We need to reenergize the global response and move towards comprehensive approaches to address not only immediate needs, but foster resilience to pave the way for sustainable solutions. Too many people are living in protracted displacement situations without hope for longer-term solutions. Our approaches should engage and benefit the displaced and their host and receiving communities, leading to improved social and economic outcomes. This is true whether solutions ultimately involve voluntary repatriation, location integration or resettlement to a third country.
Education is a critical component of immediate and long-term strategies for protection and solutions. It can foster social cohesion within communities, offer a stable environment for children, provide access to life-saving information, address psychosocial needs, and promote self-sufficiency and inclusion. Canada calls for a renewed focus on education for refugees and technical/vocational training by UNHCR and by other agencies and partners as central for self-sufficiency, with particular attention to the needs of children, youth and women.
Global responsibility sharing engages a range of partners and can be demonstrated through a variety of means: humanitarian and development assistance, resettlement and alternative pathways to third countries, technical assistance, sharing of best practices, and sustained political leadership and dialogue.
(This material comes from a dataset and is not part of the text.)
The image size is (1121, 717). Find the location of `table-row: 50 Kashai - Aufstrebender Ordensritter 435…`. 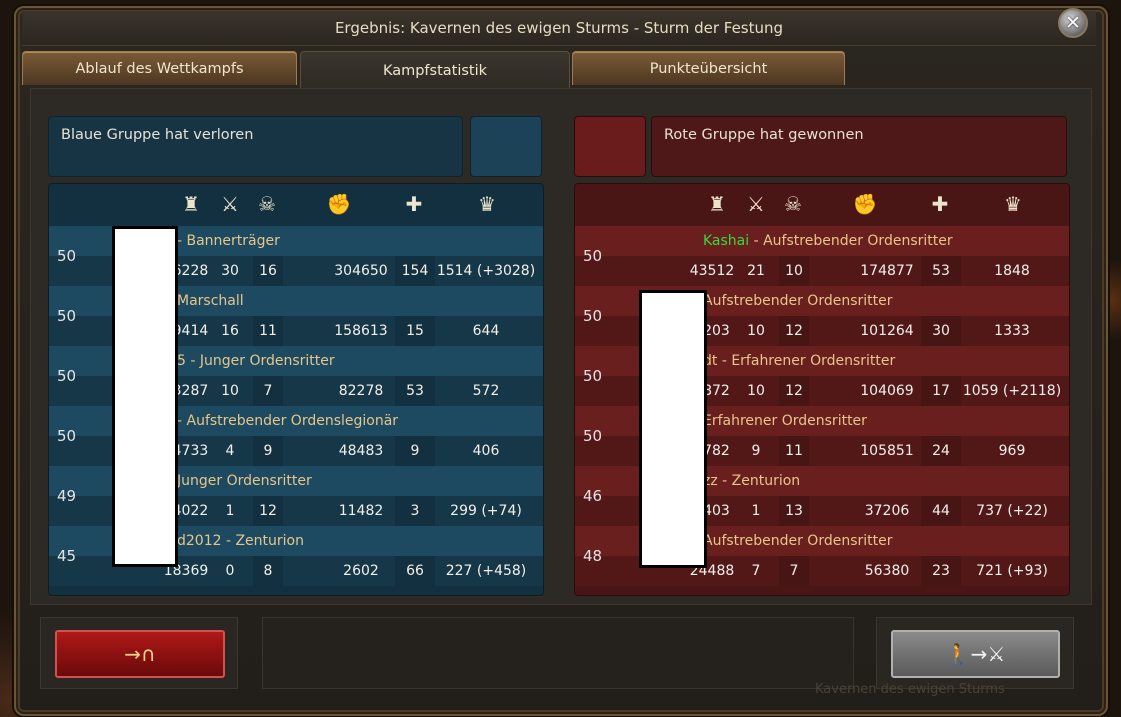

table-row: 50 Kashai - Aufstrebender Ordensritter 435… is located at coordinates (822, 256).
Forward-looking approaches will require predictable funding. In line with this, Canada was pleased to announce recently in New York, multi-year core humanitarian assistance funding to UNHCR, and multi-year funding for UNHCR in Syria and Iraq.
As a long-standing country of resettlement, Canada applauds the UN Secretary General’s call to resettle at least 10% of the total refugee population, and we encourage other states to join in efforts to meet resettlement needs projected by UNHCR. With political will, innovation and partnerships, much can be accomplished. In Canada’s experience, the support and participation of civil society, the private sector, and organizations play a key role in successful resettlement and long-term integration, with mutual adaptation of newcomers and the receiving society leading to long-term benefits for everyone.
UNHCR’s role is crucial in facilitating responsibility-sharing, and coordinated, long-term approaches. Canada encourages the Agency to further strengthen its partnerships, including with other UN Agencies, international financial institutions, and host states, and to maintain a strong focus on solutions programming, using innovative and practical approaches. Further, Canada calls on the Agency to ensure it allocates adequate resources to solutions, and to promote the strategic use of resettlement in coordination with other humanitarian and development activities benefitting refugees.
In closing Mr. Chair,
Canada calls on all ExCom members to honour commitments made throughout various high level meetings in 2016, to support UNHCR in implementing the Comprehensive Refugee Response Framework, and to play a constructive role in developing a Global Compact on Refugees by 2018.
As members of this Executive Committee, we have a particular responsibility to provide constructive advice on today’s protection challenges, and work cooperatively with UNHCR to achieve solutions and create a more balanced global vision for the world’s displaced. Canada notes the achievement of consensus on ExCom Conclusions on International Protection for the first time since 2013, and encourages ExCom members to continue to work constructively on Conclusions themes in 2017.
Canada looks forward to a fruitful and forward-looking debate during this session.